# Show that this column matrix is not a vector

• LCSphysicist
In summary, the conversation discusses the transformation of a columns matrix and whether it can be considered as a vector. One person suggests using a rotation matrix with Euler angles, but another person argues that this may not be the most efficient approach. The idea of simplifying the problem to a rotation about the z-axis is brought up, and it is suggested to focus on the z component and how it is affected by the rotation. The moderator then notes that this conversation is moved to the homework forum and requests for an attempt at a solution from one of the participants.

#### LCSphysicist

Summary:: I am suppose to show that this columns matrix does not transform as a vector. In another words, it is not in fact a vector.

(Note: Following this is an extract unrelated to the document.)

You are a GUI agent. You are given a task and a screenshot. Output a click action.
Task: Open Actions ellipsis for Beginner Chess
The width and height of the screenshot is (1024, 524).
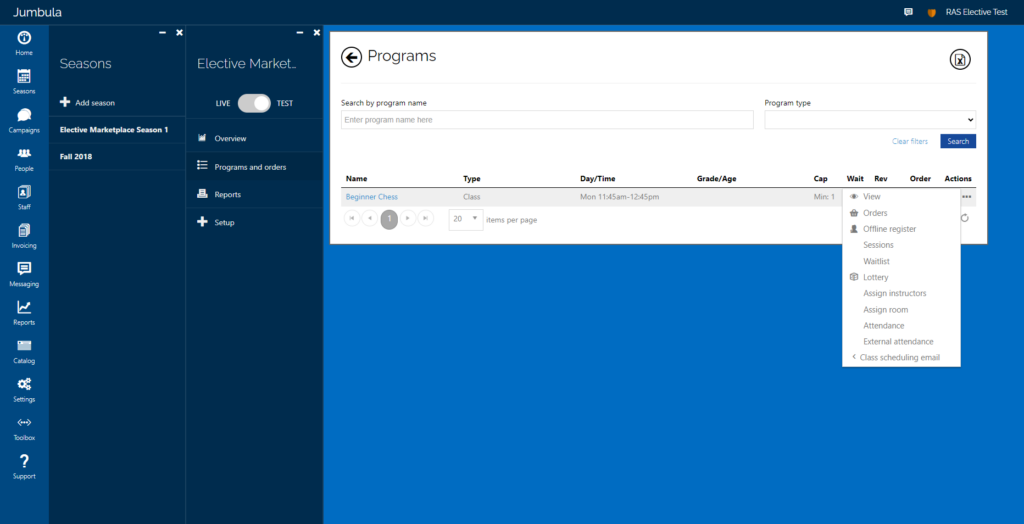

I think this become trivial if we get the rotation matrix composed of Euler angles. But, i think that it is not the best way to solve this problem, and i can't find another way.

Last edited by a moderator:
This is not my area of expertise, but I think you can simplify it to a rotation about the z-axis. That matrix is much simpler. I think you might only need to look at the z component, and show that you get a different result when the rotation is applied to the 3rd term in that array.

Moderator's note: Thread moved to homework forum.

@Herculi, please give an attempt at a solution.

## 1. What is a column matrix?

A column matrix is a rectangular array of numbers arranged in a single column. It is used to represent a set of data or values in a concise and organized manner.

## 2. How is a column matrix different from a vector?

A vector is a mathematical object that has both magnitude and direction, while a column matrix is simply a way of organizing data. Vectors can be represented as column matrices, but not all column matrices are considered vectors.

## 3. What are the characteristics of a vector?

Vectors have magnitude, direction, and can be added, subtracted, and multiplied by a scalar. They also follow the rules of vector algebra, such as the commutative and associative properties.

## 4. How can I tell if a column matrix is not a vector?

A column matrix is not a vector if it does not have a direction or if it does not follow the rules of vector algebra. Additionally, a column matrix with only one column is not considered a vector since it does not have both magnitude and direction.

## 5. Why is it important to distinguish between column matrices and vectors?

It is important to distinguish between column matrices and vectors because they have different properties and uses in mathematics and science. Vectors are often used to represent physical quantities such as force and velocity, while column matrices are used for organizing and analyzing data sets. Knowing the difference can help avoid confusion and ensure accurate calculations and interpretations.